The progress report also includes details of new housing completions, with it said that 17,000 homes have been delivered since the launch of Housing for All in Q3 2021. The plan aims for the delivery of 312,750 homes between 2022 and 2030, an average of 33,000 homes per year. As 2022 is the first year of the plan and Ireland is still recovering from the record low numbers of houses constructed per annum seen in the 2010s, the target for 2022 is a total of 24,600 homes.
To this end, Q1 2022 saw the completion of 5,669 homes, the commencement of 6,977 homes and planning permissions for a further 8,463 homes were granted. The completion figures show a 44.5 per cent increase from the 3,923 homes that were completed in Q1 2021, although this comparison must of course be caveated with mention of the fact that Covid-19 restrictions were still in place in 2021. The figures are also, however, a 15.1 per cent increase on Q1 2020, the last pre-pandemic quarter where construction was unaffected. 1,109 new social homes were among those delivered in Q1 2022, including 639 new builds.
“According to analysis carried out”, the report states that Housing for All’s delivery targets for 2022 “will be met”. While a simple multiplication of Q1 completion data obviously brings up a figure short of 24,600, two things need to be borne in mind: delivery under Housing for All does not only include the provision of new builds, although this is the bulk of delivery, but also the acquisition of existing housing and the provision of it through social housing, and Central Statistics Office (CSO) data shows a clear pre-Covid trend of Q1 recording the lowest completion total of the year. Every year in the period 2013-2019 saw Q1 record the lowest total of completions in its given year, a trend returned to in 2021, although again this must be caveated with the acknowledgment of Covid restrictions in that particular quarter.
CSO data for completions in 2022 differs slightly from the Housing for All progress report, with total new home completions in Q1 2022 recorded as 5,662 rather than 5,669. However, in keeping with government predictions and with the aforementioned trend of the ramping up of construction volume throughout the year, the CSO’s completions data for Q2 2022 shows a total of 7,654 homes, a 35 per cent quarterly increase and a 53 per cent year-on-year increase from Q2 2021.

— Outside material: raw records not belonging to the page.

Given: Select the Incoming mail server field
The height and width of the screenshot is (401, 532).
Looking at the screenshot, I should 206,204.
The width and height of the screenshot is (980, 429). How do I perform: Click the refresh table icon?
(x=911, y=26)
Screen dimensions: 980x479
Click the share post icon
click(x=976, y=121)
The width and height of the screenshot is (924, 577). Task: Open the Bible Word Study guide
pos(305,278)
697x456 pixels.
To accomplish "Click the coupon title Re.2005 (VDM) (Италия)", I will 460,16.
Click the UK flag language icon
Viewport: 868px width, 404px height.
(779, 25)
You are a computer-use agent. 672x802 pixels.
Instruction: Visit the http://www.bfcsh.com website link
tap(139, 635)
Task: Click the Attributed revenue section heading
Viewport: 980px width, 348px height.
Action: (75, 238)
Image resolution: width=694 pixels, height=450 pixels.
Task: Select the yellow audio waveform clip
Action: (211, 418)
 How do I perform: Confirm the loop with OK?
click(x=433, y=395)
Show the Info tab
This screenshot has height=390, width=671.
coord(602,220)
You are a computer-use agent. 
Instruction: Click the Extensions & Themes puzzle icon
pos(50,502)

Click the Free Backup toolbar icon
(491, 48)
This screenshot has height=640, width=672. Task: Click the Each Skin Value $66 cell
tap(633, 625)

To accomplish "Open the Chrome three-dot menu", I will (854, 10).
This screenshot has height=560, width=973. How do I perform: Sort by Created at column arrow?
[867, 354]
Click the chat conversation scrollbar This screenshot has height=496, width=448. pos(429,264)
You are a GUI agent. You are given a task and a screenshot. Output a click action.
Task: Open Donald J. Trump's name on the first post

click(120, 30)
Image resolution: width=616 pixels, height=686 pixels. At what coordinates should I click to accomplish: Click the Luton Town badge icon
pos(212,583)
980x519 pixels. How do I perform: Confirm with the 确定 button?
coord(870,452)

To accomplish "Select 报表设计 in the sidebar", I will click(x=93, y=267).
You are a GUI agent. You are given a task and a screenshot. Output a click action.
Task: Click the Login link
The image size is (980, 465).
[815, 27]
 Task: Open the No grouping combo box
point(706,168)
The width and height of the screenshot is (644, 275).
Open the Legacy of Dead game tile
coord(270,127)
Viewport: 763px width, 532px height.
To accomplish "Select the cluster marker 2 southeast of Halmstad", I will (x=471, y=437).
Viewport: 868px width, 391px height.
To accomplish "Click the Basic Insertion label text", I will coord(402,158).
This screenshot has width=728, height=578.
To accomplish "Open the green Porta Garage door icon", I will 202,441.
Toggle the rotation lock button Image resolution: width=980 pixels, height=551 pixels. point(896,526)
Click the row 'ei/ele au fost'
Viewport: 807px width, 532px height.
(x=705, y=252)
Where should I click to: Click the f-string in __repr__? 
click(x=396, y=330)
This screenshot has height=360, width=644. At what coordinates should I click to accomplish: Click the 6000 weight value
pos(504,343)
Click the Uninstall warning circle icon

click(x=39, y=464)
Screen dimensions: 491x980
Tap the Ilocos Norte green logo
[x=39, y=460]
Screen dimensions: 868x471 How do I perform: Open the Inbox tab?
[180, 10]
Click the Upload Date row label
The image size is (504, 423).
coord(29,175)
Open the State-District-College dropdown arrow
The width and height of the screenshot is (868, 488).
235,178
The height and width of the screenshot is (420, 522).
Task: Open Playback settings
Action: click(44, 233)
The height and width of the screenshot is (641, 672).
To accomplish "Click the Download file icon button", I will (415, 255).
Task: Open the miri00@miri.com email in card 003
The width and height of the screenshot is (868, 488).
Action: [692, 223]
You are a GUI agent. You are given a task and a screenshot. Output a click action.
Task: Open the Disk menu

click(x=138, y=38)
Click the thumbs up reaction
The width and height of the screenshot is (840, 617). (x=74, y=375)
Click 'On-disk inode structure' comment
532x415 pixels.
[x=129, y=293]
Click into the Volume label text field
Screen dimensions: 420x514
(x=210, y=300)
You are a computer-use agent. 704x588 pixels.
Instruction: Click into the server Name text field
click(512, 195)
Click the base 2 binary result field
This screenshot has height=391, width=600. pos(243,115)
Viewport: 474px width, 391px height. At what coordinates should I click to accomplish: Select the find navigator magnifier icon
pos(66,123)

CSO data also shows an annual increase of 2 per cent in the total number of dwellings granted planning permission in Q2 2022, a total of 11,374 units, comprising of 60 per cent apartments. However, worryingly, the CSO’s Build and Construction Index found output to be down 4.5 per cent in Q2 2022 on a quarterly basis, although it had still increased by 3.2 per cent on an annual basis. The residential building sector recorded a quarterly decline of 2.9 per cent in its seasonally adjusted output, and a 15.2 annual increase.
Housing for All is a plan that seeks to address not only Ireland’s housing provision crisis, but also its housing price crisis, and on that basis the CSO’s data for July 2022 will have made for grim reading for the Government: July 2022 saw the Residential Property Price Index exceed its peak value recorded in April 2007 by 0.8 per cent, with the median price for a residential price recorded at €295,000.
While the Government’s predictions are most likely accurate in that the 2022 targets for Housing for All will be reached, the figures tell the other side of the story: there is much still to be done.